## Task instructions
Among the lines of this material, find those holding the word "Viewport" and report how many there are, with nothing added.

## Information shown
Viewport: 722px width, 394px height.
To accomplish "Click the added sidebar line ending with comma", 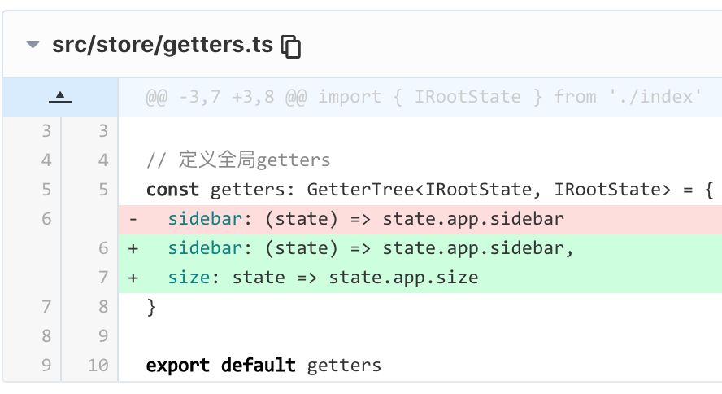I will click(420, 248).
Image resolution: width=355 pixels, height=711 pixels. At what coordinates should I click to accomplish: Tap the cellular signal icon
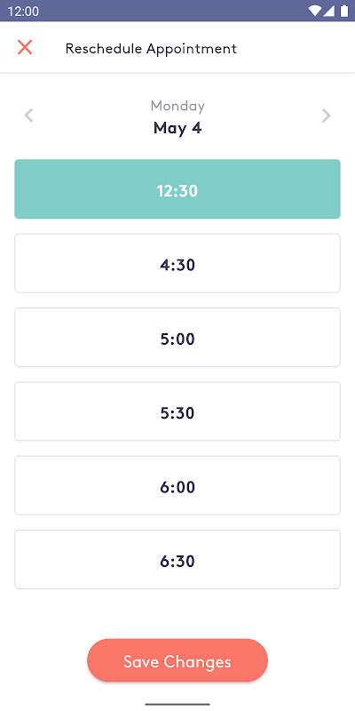328,11
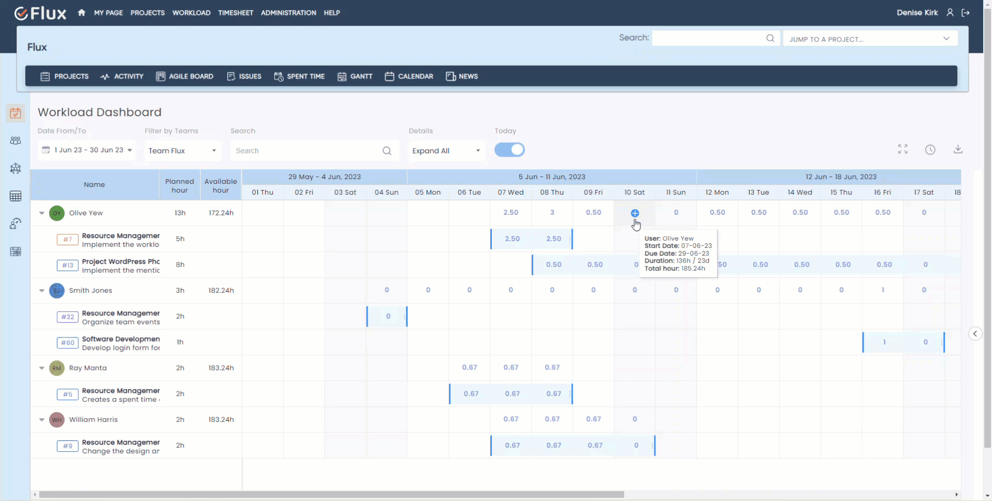Click the logout icon beside user profile
992x501 pixels.
point(966,13)
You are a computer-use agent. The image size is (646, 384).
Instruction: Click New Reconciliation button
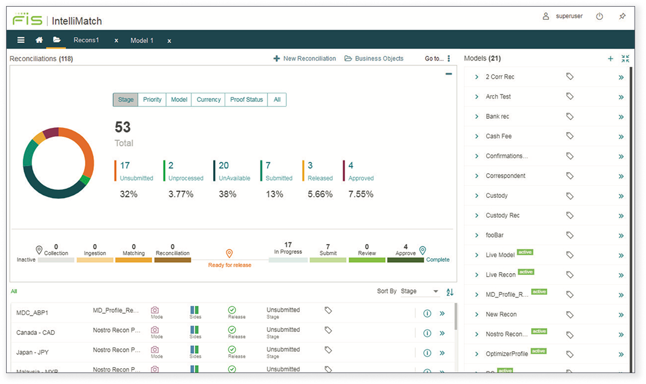click(x=305, y=59)
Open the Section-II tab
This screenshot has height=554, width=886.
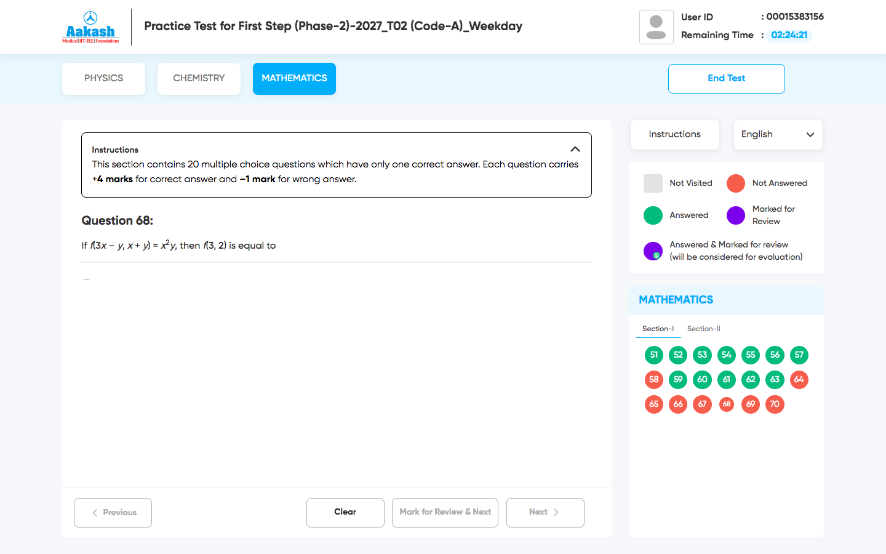703,329
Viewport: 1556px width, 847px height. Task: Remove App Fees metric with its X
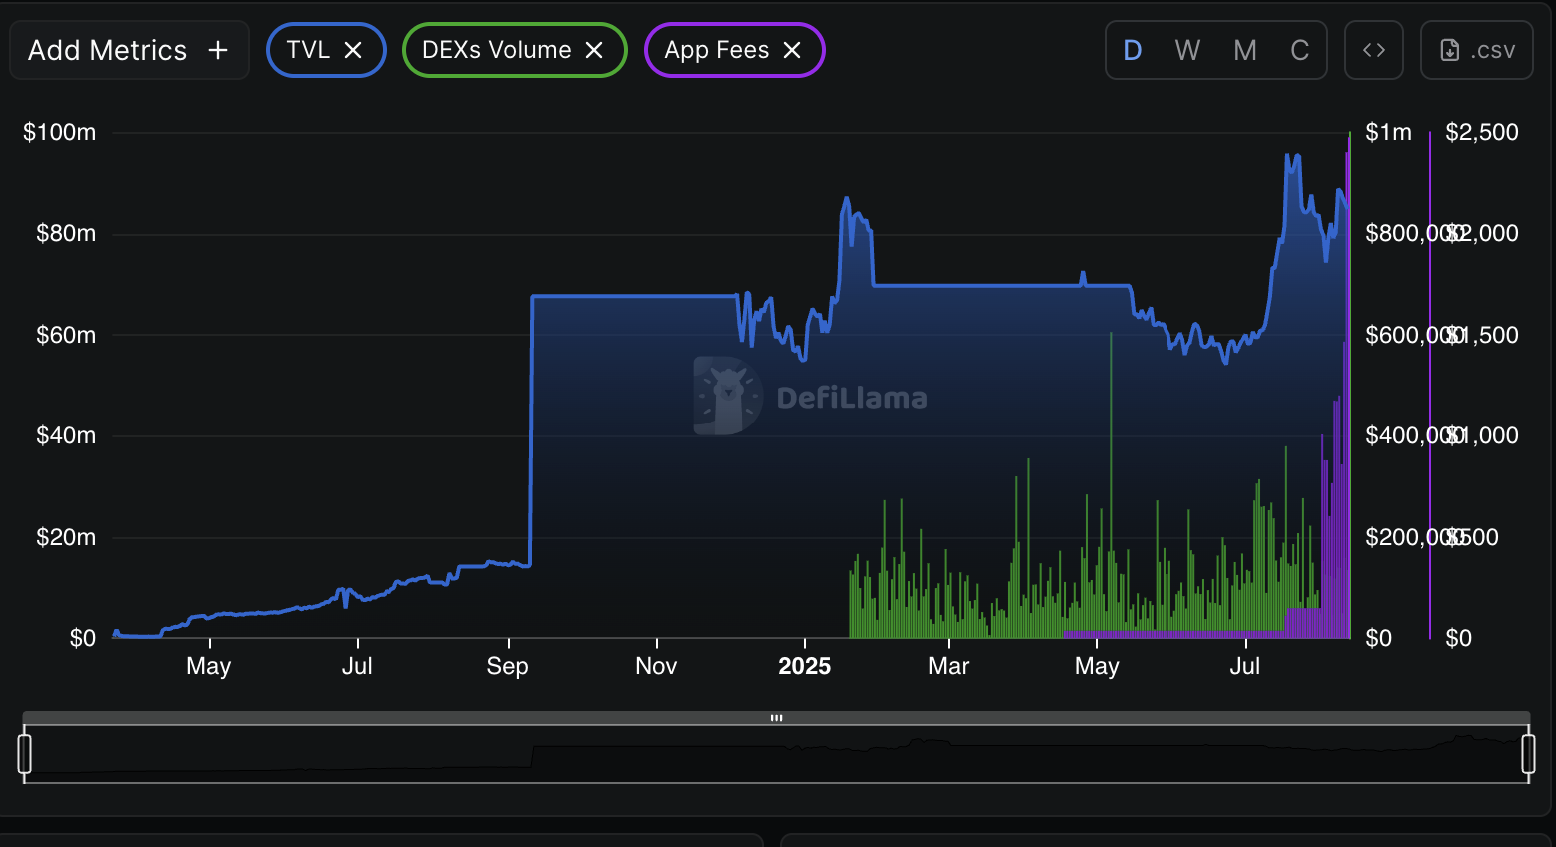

## Solution below
2